There is, however, widespread doubt that the new peace effort will produce a breakthrough, and some analysts are warning that another diplomatic failure could plunge the Middle East into a new cycle of violence and bloodshed.

For the first time in almost 20 years of peace talks, Palestinian and Israeli negotiators will not meet face-to-face, instead relying on a US mediator to shuttle between the parties.

Analysts and diplomats say this unusual format reflects the profound mistrust that exists between Israelis and Palestinians, as well as the deep gulf that separates the two sides on substantial issues such as the future status of occupied East Jerusalem.

Complicating matters further is a disagreement on the scope and meaning of the indirect talks: Israel sees the current phase as mere preparation for face-to-face talks, while the Palestinians are keen to keep the US closely involved for as long as possible.

These tensions were on full display on Sunday.
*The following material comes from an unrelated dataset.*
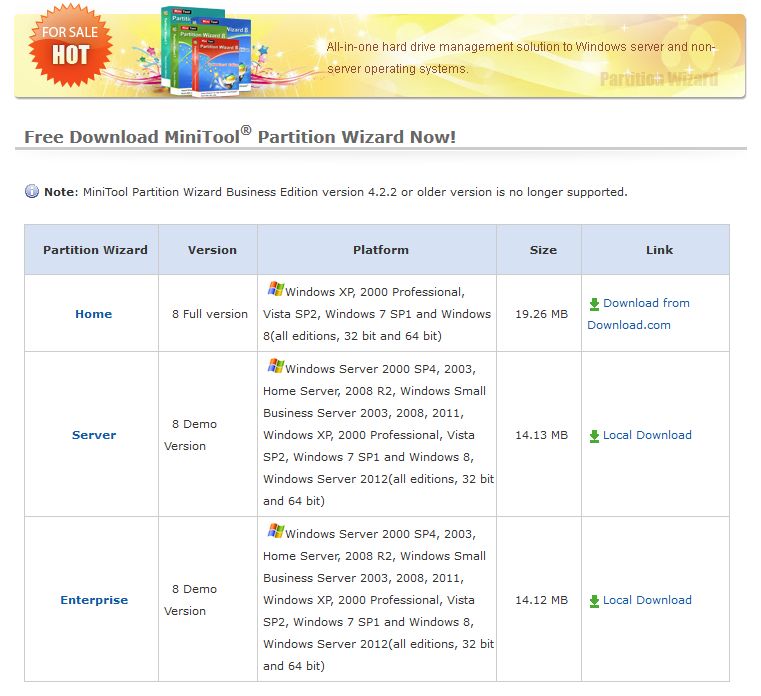Click the Version column header

point(212,250)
Speaking at the weekly meeting of the Israeli cabinet, Benjamin Netanyahu, prime minister, said: “Peace cannot be made from a distance or by remote control, especially given that we and the Palestinians are neighbours.”

He added that it was “inconceivable” that Israel would decide on critical issues “without sitting together [with the Palestinians] in the same room”.
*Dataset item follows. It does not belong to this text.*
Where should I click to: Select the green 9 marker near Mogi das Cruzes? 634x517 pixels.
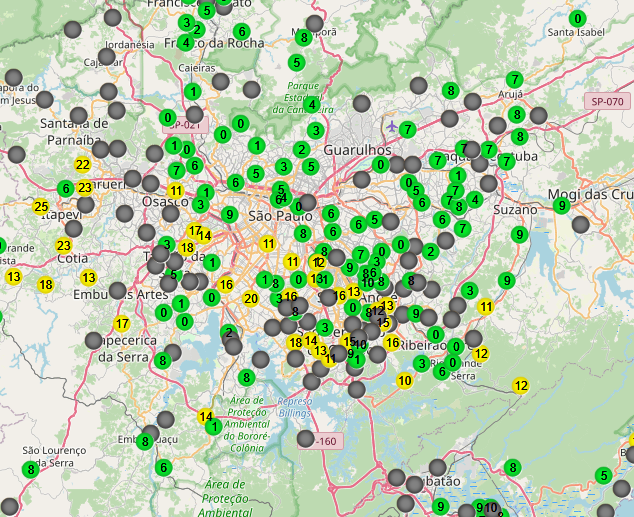click(562, 206)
Palestinian officials, by contrast, warned that they would consider holding direct talks only if Israel committed itself to freezing construction in Jewish settlements in the occupied West Bank and Arab East Jerusalem. Palestinian fury over the continuing expansion of settlements had torpedoed an earlier US effort to restart peace talks.

Mahmoud Abbas, the Palestinian president, dropped his opposition on Saturday, only after he received the backing of the Palestine Liberation Organisation, the umbrella organisation for the different Palestinian political factions.
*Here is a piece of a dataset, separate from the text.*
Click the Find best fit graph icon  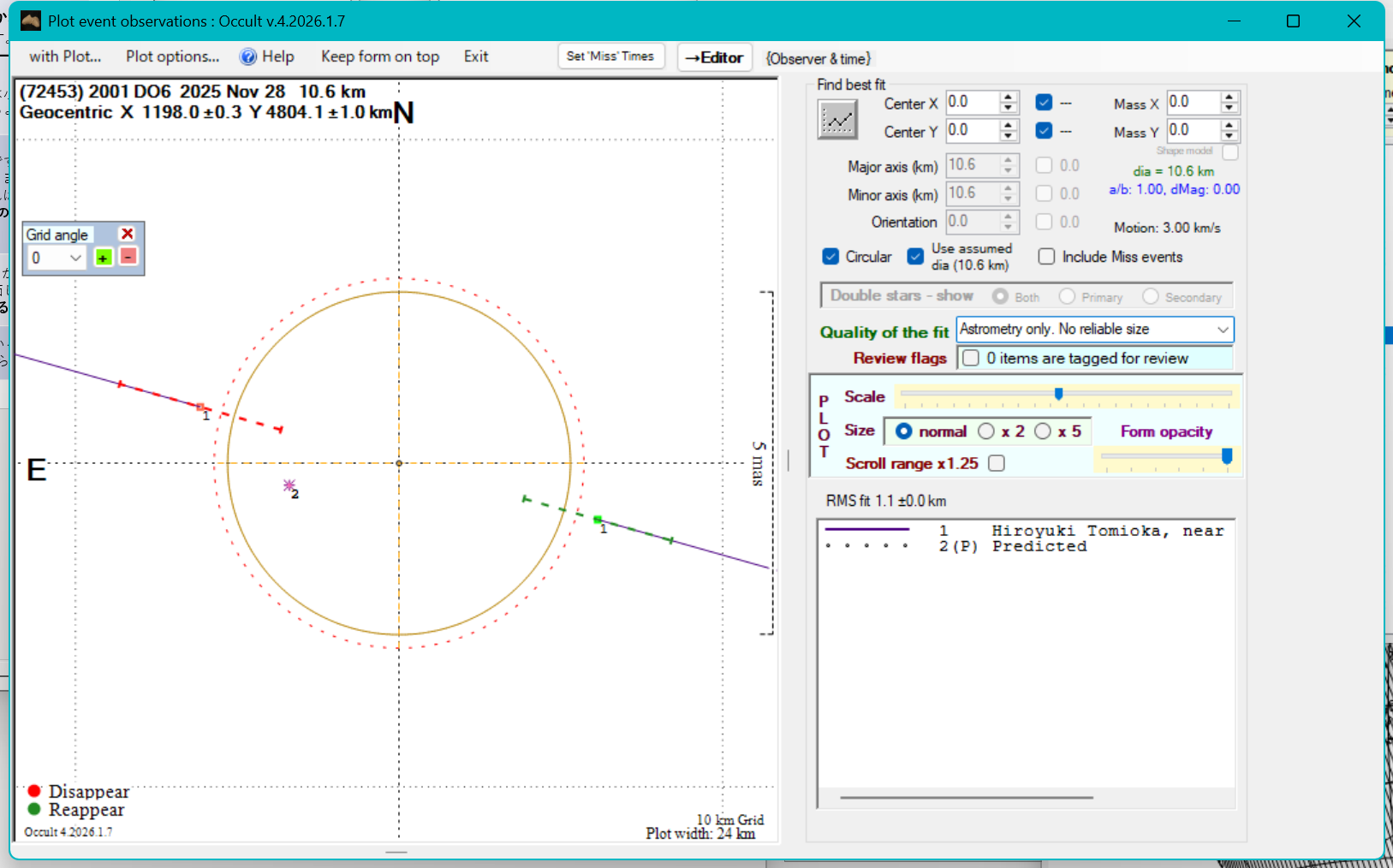point(836,120)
The Arab League voiced its support for the peace effort early last week. But Hesham Youssef, a senior official at the Arab League, suggested there was little enthusiasm for the talks: “We do not feel that the Israeli establishment as a whole is willing to achieve peace, or their idea is an Israeli peace, not a just and fair and durable peace. We firmly believe they are not serious,” he said.

Aaron David Miller, a former US official who was closely involved in earlier peace-making efforts, had little hope of a diplomatic break-through: “The gaps on the core issues are pretty significant.” However, Mr Miller argued that the talks would allow Washington more time to assess the situation and consider its next steps: “The proximity talks are a device to allow the administration to make a decision on whether or not to put its own [peace] plan on the table,” he said.

Several Palestinian and Arab officials argue that a US-imposed peace plan offers the best hope for resolving the conflict. Israel, on the other hand, is deeply opposed to such a step.